2. The method according to claim 1, wherein the receiving of the
first search result includes results produced in response to the
first search on the first term by the first user in a third shared
container that is accessible by both the first user and the second
user.
3. The method according to claim 1, wherein an organizational
entity is a group having access across the entire distributed
database environment.
4. The method according to claim 1, wherein the attributes are data
or document content attributes.
5. The method according to claim 4, wherein the data or document
content attributes are selected from the group consisting of a
frequency of a word or a pattern, image data, or links.
6. The method according to claim 1, wherein the attributes are data
or document metadata.
7. The method according to claim 6, wherein the data or document
metadata is selected from the group consisting of creation date and
file size.
8. The method according to claim 1, wherein the predefined criteria
is a degree of term matching or synonyms.
9. The method according to claim 1, wherein the predefined criteria
is a probability threshold.
10. The method according to claim 1, wherein the producing is
further influenced by a predefined and known relationship between
the first user and the second user.
11. A method for recommending content in a distributed database
environment, the distributed database environment comprising a
first user, a second user, a first container of searchable data
accessible by the first user but not by the second user, and a
second container of searchable data accessible by the second user
but not by the first user, the method comprising: receiving by a
search routine, a first search result produced in response to a
first search on a first search term by the first user in the first
container; associating attributes of data related to the first
search result within the first container with the first search
term; performing a search, by the search routine, on a second
search term that is the same or similar to the first search term
according to a predefined criteria, of the second user in the
second container; producing a second search result that is
influenced by the associated attributes.
12. A system for recommending content in a distributed database
environment, the distributed database environment comprising a
first user, a second user, a first container of searchable data
accessible by the first user but not by the second user, and a
second container of searchable data accessible by the second user
but not by the first user, comprising: a first search result
algorithm that receives a selection of a first search result
produced in response to a first search on a first search term by
the first user in the first container; an associating algorithm
that associates the selection and attributes of the selection
within the first container with the first search term; a search
algorithm that performs a search on a second search term that is
the same or similar to the first search term according to a
predefined criteria, of the second user in the second container; a
second search result algorithm that produces a second search result
that is influenced by the associated selection and attributes.

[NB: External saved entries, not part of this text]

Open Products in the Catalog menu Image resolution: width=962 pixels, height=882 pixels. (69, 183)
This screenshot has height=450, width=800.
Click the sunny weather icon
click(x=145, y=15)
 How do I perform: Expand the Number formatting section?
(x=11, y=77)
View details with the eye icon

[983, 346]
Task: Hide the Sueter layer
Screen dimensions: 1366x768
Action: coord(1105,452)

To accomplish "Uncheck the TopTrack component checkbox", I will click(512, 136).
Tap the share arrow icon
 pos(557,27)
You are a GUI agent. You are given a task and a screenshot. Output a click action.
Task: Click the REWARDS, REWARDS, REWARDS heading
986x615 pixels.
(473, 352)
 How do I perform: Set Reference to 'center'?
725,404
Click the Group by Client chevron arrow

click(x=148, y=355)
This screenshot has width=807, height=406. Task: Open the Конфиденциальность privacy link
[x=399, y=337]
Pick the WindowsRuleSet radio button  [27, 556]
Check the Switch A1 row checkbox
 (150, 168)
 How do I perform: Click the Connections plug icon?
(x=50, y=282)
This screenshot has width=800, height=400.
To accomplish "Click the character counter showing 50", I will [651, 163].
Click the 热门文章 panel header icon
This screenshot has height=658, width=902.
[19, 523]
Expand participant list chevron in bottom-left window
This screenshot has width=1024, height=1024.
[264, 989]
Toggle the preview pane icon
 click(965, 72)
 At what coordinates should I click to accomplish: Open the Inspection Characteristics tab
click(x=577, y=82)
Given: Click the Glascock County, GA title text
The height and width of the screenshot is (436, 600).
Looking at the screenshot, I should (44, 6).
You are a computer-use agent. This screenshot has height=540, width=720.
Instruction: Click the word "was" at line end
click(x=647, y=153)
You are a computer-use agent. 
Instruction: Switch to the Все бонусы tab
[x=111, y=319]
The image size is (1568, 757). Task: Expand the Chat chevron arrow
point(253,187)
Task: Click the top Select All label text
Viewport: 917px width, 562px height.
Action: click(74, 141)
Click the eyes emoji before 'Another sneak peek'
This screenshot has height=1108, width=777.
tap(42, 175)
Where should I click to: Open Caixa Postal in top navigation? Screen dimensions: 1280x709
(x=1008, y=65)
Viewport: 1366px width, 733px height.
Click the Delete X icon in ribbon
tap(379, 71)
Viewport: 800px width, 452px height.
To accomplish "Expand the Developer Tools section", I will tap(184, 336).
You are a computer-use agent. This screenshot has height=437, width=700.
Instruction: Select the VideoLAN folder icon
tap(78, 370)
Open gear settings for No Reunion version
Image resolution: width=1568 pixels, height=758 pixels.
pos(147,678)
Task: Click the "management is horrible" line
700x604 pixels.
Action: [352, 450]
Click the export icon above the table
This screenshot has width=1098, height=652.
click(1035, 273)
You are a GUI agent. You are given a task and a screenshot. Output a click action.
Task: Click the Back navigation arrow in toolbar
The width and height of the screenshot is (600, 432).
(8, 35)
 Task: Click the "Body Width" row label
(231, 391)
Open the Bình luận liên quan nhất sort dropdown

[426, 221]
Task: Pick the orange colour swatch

13. A non-transitory computer usable medium having a computer
readable program code embodied therein, said computer readable
program code adapted to be executed by a processor to implement a
method for recommending content in a distributed database
environment, the distributed database environment comprising a
first user, a second user, a first container of searchable data
accessible by the first user but not by the second user, and a
second container of searchable data accessible by the second user
but not by the first user, the method comprising: receiving by a
search routine, a selection of a first search result produced in
response to a first search on a first search term by the first user
in the first container; associating with the processor the
selection and attributes of the selection within the first
container with the first search term; performing a search, by the
search routine, on a second search term that is the same or similar
to the first search term according to a predefined criteria, of the
second user in the second container; producing with the processor a
second search result that is influenced by the associated selection
and attributes.
Description
CROSS-REFERENCE TO RELATED APPLICATION
[0001] The present application is based on and claims the benefit
of U.S. Provisional Patent Application No. 61/666,523, filed Jun.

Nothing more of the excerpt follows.